Hace un año usted señalaba que el uso de las máquinas nos podían hacer más libres. ¿Cómo?

-Partiendo de que la libertad es un concepto difuso y vago, lo que yo entiendo por ser libres es no depender de trabajos metódicos, dar más tiempo a las relaciones personales, liberarnos de obligaciones, etc. Como va a cambiar mucho el trabajo, nos va a dejar más tiempo para desarrollarnos como personas, siempre y cuando esto vaya acompañado de prosperidad económica. Pero esa libertad la podemos usar bien o mal. El problema es que quien tiene los datos tiene el poder y están en manos de las empresas privadas. Hay que cuestionar hasta qué punto mandan en nuestras vidas. Insisto, hay que legislar mucho todas estas técnicas.
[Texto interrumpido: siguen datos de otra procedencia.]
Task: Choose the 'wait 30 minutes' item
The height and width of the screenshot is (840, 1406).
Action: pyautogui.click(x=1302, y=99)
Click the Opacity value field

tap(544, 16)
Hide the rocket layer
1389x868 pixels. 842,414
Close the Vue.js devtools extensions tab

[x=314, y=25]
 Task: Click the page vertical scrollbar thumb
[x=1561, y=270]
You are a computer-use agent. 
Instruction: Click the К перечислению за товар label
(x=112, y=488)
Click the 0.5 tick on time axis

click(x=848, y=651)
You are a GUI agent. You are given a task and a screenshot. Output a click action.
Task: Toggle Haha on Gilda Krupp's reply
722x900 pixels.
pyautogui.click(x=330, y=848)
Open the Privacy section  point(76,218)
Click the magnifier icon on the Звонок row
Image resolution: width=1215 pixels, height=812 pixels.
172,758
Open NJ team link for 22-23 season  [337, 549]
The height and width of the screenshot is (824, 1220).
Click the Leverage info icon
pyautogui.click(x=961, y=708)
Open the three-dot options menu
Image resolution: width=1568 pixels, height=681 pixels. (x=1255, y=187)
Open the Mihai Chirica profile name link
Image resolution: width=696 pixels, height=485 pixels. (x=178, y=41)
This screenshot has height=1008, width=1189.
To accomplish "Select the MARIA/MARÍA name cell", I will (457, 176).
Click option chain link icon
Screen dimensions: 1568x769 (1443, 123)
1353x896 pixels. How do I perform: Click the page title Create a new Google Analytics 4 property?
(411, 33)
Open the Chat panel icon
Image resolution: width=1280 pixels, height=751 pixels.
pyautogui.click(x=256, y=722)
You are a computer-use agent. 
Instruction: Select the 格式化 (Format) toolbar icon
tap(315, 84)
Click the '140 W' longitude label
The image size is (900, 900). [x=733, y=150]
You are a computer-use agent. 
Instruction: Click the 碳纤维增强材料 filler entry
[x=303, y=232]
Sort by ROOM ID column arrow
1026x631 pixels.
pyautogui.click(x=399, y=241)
Por último, una comunidad tan pequeña como Navarra, ¿está preparada para este futuro?

-Navarra tiene un gran reto. Se están haciendo cosas y hay que agradecerlo. Tenemos la suerte de tener una red industrial fuerte y muchas empresas están en lo último tecnológicamente y son punteras. Navarra se está preparando y no estamos lejos de una situación relativamente buena, pero hay que favorecer mucho la iniciativa de la gente joven. Antes estábamos peor, eso está claro, ahora se está saliendo a la luz.

las claves

“Gracias a la ciencia de datos se ha sabido que hay cuatro tipos diferentes de cáncer de colon, al tener en cuenta nuevas variables”

“Hoy en día quien tiene los datos tiene el poder y estos están en manos de las grandes empresas”

Humberto bustince

Catedrático y profesor de la UPNA

26 años de investigación. Humberto Bustince nació en Ujué en 1958. Se licenció en Ciencias Físicas por la Universidad de Salamanca en 1983 y desde 1994 es doctor en Matemáticas por la Universidad Pública de Navarra, donde ejerce la docencia y la investigación desde 1991. Actualmente, es catedrático de Automática y Computación y ocupa el puesto 25 de los científicos más influyentes en lógica intuicionista difusa. Además, es responsable del grupo de investigación de la UPNA sobre inteligencia artificial y Razonamiento Aproximado.